Appellant and three others were informed against for burglary. Of these others, two pleaded guilty and testified for the state, and the third was acquitted by a verdict directed by the court. Appellant was convicted and sentenced.
An instruction on alibi was tendered and refused. The refusal was not error, as the court gave its own, a better, instruction on that issue. It declared the law in substance as it is stated in the headnote in Territory v. Tais, 14 N. M. 399, 94 P. 947. We do not agree with counsel that it contains the defect which led to reversal in that case.

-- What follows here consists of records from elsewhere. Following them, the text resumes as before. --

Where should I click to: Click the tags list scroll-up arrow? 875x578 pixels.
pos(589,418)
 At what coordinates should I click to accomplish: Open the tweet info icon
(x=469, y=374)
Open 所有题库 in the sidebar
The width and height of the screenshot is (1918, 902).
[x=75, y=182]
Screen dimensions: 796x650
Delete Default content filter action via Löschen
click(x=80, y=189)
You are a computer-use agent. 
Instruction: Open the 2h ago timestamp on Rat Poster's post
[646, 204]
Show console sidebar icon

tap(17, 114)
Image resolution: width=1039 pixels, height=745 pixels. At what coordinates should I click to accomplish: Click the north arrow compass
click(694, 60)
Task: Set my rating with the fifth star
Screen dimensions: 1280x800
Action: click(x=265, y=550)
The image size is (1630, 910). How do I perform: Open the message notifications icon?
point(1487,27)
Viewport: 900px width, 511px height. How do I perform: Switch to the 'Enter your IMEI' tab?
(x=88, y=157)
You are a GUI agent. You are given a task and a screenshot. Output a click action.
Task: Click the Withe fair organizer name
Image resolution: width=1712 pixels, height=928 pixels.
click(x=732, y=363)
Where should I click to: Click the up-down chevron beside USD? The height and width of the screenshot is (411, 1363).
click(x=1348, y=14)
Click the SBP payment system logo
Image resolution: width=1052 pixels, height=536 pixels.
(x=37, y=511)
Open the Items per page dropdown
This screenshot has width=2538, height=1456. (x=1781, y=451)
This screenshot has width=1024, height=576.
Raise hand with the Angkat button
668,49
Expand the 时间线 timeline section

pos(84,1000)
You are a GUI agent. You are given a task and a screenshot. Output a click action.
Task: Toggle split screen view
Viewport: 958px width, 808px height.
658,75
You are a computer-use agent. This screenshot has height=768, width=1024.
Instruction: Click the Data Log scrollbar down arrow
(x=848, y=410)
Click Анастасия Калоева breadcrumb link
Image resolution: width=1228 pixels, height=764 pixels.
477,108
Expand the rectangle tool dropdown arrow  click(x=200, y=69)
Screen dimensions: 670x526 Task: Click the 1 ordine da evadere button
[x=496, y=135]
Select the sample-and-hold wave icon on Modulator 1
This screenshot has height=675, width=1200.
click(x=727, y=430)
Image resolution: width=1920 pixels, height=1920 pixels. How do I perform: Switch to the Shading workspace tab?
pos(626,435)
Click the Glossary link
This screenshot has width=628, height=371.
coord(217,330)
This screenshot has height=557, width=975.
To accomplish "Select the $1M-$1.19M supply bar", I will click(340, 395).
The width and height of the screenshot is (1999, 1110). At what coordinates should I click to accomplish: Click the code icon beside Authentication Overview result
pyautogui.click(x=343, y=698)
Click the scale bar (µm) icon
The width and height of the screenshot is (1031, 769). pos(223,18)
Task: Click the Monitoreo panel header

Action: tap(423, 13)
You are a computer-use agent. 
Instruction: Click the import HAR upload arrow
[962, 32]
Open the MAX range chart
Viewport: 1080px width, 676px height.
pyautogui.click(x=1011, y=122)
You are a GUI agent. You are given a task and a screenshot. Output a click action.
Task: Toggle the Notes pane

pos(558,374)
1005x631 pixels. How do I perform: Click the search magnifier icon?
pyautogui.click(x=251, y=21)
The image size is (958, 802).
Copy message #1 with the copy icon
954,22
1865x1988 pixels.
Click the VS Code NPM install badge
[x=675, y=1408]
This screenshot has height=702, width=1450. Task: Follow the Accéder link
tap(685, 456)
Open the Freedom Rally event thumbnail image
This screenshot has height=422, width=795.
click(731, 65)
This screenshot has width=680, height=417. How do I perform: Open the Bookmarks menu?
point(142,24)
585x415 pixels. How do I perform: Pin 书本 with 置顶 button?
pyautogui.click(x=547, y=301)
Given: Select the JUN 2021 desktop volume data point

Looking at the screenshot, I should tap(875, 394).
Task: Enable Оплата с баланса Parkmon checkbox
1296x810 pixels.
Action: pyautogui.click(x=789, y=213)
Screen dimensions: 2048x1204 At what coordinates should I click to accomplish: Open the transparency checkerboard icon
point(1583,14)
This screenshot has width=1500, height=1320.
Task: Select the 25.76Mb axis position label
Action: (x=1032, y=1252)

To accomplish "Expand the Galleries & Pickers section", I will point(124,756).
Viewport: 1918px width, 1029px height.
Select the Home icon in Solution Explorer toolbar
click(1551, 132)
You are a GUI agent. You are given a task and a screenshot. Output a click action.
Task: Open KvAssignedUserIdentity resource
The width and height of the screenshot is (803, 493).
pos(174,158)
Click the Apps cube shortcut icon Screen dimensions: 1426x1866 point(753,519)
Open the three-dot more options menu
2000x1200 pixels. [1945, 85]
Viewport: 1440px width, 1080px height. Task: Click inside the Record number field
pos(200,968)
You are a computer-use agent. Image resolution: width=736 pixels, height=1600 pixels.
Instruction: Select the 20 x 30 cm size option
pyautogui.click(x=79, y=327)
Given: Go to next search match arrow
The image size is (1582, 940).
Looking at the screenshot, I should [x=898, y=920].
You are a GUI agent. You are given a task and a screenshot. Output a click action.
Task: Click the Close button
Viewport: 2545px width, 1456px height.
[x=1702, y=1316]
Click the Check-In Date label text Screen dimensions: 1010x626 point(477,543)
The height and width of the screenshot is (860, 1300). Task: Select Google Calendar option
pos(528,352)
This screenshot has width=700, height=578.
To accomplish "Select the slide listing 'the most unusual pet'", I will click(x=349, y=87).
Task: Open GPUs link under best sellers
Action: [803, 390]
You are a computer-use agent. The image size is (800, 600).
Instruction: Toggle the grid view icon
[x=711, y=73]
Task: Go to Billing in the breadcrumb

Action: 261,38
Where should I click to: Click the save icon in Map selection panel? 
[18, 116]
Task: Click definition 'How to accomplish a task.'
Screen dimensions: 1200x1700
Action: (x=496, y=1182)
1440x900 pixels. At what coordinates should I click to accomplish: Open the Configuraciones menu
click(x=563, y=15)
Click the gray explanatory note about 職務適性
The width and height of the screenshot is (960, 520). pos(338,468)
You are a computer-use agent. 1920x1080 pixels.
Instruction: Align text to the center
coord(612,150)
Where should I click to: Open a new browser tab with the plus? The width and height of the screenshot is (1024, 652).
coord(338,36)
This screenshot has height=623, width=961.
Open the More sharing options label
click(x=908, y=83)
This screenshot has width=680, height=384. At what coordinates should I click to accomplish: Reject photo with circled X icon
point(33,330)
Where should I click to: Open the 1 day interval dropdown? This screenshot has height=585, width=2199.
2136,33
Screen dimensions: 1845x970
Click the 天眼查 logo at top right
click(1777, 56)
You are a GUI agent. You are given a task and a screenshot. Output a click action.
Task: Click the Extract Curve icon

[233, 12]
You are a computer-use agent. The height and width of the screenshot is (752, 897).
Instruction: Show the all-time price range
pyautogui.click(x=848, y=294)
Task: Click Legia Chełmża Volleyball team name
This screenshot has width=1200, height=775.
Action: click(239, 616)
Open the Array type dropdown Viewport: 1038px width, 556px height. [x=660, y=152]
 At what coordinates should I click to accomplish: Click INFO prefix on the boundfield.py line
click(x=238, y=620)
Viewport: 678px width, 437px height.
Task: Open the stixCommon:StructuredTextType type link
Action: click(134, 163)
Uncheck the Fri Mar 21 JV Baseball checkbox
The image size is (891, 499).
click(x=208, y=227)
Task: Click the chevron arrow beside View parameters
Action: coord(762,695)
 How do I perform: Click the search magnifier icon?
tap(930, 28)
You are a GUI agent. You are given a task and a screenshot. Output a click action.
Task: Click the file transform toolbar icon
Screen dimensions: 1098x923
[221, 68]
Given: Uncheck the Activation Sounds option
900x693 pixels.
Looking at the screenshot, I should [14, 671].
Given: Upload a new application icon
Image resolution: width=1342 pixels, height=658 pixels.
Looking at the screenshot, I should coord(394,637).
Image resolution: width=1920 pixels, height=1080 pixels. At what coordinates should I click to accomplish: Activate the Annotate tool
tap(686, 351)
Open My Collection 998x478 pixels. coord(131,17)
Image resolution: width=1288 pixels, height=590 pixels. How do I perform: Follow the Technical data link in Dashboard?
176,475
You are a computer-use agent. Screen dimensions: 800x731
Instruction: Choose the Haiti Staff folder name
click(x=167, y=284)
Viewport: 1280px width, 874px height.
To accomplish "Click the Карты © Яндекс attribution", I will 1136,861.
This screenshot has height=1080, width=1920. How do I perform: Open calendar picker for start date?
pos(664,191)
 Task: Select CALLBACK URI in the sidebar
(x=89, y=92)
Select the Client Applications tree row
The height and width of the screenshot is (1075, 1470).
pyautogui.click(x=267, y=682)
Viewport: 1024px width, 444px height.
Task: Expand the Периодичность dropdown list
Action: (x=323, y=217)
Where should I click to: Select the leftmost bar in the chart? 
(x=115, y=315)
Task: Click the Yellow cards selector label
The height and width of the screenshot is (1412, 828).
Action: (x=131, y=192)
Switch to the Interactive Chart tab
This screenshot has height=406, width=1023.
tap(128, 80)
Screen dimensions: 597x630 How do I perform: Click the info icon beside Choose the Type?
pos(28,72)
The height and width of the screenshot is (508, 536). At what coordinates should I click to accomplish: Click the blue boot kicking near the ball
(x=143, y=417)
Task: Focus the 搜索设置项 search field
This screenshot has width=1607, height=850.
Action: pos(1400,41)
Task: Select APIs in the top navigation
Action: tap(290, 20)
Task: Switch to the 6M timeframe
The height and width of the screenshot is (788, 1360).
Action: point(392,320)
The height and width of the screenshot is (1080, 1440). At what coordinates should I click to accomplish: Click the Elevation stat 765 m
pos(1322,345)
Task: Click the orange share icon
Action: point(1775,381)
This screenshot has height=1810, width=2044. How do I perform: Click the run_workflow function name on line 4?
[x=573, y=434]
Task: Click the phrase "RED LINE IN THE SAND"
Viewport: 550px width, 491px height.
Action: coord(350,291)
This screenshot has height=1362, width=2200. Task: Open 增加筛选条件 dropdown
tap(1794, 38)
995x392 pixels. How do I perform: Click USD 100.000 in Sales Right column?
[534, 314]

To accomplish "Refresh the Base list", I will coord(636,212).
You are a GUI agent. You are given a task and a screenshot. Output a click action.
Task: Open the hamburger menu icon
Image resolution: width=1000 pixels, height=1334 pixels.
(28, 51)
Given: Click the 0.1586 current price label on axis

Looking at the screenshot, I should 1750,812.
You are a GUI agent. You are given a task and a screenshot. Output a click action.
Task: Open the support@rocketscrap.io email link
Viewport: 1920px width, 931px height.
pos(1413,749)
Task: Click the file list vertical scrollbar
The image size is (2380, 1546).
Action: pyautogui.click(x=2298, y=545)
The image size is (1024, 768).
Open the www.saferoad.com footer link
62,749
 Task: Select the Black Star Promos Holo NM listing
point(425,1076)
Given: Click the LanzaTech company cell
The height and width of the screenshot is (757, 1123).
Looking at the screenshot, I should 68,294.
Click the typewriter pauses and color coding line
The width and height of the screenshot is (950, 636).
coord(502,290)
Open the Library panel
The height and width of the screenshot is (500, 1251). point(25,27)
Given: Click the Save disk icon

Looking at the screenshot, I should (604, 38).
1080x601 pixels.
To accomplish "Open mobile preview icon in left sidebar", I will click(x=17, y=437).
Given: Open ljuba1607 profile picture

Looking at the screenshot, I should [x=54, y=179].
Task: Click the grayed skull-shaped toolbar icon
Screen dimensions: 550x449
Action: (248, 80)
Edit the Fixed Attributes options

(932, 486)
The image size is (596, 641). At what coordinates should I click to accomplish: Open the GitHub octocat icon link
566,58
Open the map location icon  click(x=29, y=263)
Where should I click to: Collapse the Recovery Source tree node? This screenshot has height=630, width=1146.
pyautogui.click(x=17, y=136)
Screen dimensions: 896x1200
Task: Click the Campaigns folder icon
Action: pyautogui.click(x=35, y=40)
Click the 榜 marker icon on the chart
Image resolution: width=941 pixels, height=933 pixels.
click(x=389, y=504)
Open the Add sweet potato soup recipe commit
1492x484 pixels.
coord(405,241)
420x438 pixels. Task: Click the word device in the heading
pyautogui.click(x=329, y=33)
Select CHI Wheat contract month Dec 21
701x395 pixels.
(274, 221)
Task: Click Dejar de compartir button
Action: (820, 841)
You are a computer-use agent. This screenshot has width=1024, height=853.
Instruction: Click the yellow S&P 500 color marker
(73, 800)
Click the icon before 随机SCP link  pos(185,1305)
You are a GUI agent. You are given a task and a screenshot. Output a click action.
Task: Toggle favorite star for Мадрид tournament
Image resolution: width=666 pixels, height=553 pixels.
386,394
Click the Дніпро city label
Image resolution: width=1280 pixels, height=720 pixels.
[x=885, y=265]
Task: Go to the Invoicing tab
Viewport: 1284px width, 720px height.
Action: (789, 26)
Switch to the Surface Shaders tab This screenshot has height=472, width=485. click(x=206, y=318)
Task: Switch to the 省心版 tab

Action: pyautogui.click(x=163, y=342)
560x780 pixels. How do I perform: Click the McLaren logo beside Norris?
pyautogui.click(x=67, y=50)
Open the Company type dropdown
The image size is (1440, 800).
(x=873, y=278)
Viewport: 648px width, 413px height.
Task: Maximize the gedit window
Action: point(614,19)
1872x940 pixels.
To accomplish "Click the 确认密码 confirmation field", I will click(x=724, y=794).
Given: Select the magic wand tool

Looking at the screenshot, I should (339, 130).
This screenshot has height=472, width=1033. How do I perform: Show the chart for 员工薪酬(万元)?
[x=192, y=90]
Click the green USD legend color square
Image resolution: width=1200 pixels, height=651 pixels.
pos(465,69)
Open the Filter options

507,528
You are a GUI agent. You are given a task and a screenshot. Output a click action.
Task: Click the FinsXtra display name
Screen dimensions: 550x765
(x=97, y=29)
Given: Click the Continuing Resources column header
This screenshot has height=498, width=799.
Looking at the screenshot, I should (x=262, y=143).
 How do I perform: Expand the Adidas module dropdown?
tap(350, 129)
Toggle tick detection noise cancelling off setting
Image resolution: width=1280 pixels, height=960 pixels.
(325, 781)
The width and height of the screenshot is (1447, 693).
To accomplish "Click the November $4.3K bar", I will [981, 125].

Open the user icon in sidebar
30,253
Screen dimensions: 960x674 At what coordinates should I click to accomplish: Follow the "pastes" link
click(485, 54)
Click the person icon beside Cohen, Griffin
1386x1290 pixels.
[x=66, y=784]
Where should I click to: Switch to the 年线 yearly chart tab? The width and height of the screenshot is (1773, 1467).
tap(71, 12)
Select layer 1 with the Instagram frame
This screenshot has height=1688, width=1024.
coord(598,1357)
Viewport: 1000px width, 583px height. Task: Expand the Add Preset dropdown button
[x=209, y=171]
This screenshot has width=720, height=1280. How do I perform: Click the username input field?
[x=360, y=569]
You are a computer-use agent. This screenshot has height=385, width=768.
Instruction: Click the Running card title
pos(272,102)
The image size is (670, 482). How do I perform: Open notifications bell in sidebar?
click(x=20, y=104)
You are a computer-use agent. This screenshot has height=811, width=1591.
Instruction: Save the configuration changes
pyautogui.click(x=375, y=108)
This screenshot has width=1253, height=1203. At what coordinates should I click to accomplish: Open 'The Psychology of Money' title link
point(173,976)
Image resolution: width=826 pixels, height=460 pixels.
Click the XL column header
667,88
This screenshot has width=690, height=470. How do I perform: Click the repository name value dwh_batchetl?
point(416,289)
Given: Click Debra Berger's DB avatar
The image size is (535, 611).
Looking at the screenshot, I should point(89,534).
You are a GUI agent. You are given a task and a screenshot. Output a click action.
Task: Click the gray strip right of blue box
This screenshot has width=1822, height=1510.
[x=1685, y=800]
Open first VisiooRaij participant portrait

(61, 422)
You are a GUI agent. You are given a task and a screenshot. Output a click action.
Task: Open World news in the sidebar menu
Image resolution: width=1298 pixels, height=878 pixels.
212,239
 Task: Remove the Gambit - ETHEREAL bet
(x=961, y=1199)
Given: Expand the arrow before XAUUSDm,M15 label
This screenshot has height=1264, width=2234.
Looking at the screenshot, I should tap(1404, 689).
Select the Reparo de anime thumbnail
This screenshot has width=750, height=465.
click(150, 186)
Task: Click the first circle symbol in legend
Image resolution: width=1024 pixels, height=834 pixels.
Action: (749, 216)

It is contended that there is variance between the information and the proofs. The former charged a breaking and entering with intent to steal “the goods, chattels and property” of the named owner of the premises broken and of the chattels. The proofs disclosed the breaking, the entering, and the actual stealing of certain liquors. We fail to perceive the variance. Appellant calls to our attention Comp. St. 1929, § 35-4414, relating to the sufficiency of indictments and informations. We find in that section nothing bearing on the question presented.
The verdict was returned February 19, 1934. Judgment was rendered February 22, and on that day an appeal was prayed and granted. On March 24 appellant moved to dismiss the appeal and to grant a new trial. The motion was based upon a purported letter addressed to appellant’s counsel, after the trial, by one of the codefendants who pleaded guilty and testified against appellant. In that letter, if he wrote it, he repudiates his testimony, and says that he was induced by others to implicate appellant and thus to lighten his own punishment.
On the hearing the state objected to the admission of the letter on the ground that its authenticity was not shown, and on the ground that the filing of the motion was not timely, under Comp. St. 1929, § 105-842. The court sustained 'both objections, and overruled the motion.
We have never understood that the section just mentioned, originally section 133 of the “Act to simplify procedure in civil cases,” Laws 1897, c. 73, is applicable in criminal cases. However, the objection that the authenticity of the letter was not shown seems unanswerable.
The judgment will be affirmed. It is so ordered.
SADLER, O. J., and HUDSPETH, BICKLEY, and ZINN, JJ., concur.